— What the task requires —
Only the lines below from the one containing "Task: Select the Yes radio button" through the last line should be set down, exactly as written and with no pictures.

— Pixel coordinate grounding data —
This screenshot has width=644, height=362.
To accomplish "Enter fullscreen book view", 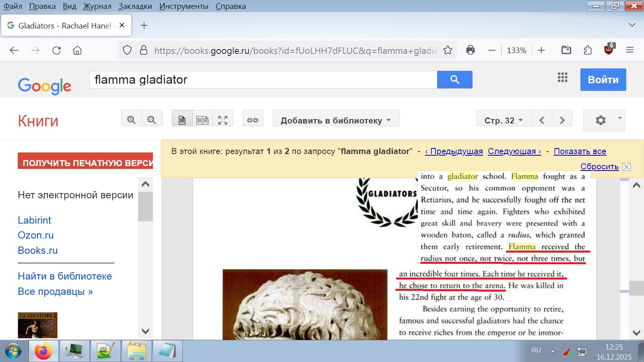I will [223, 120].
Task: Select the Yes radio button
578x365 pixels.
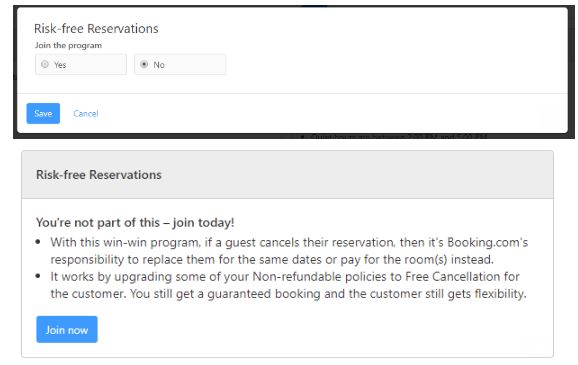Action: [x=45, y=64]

— Answer space —
Task: Select the Yes radio button
578x365 pixels.
Action: [x=45, y=64]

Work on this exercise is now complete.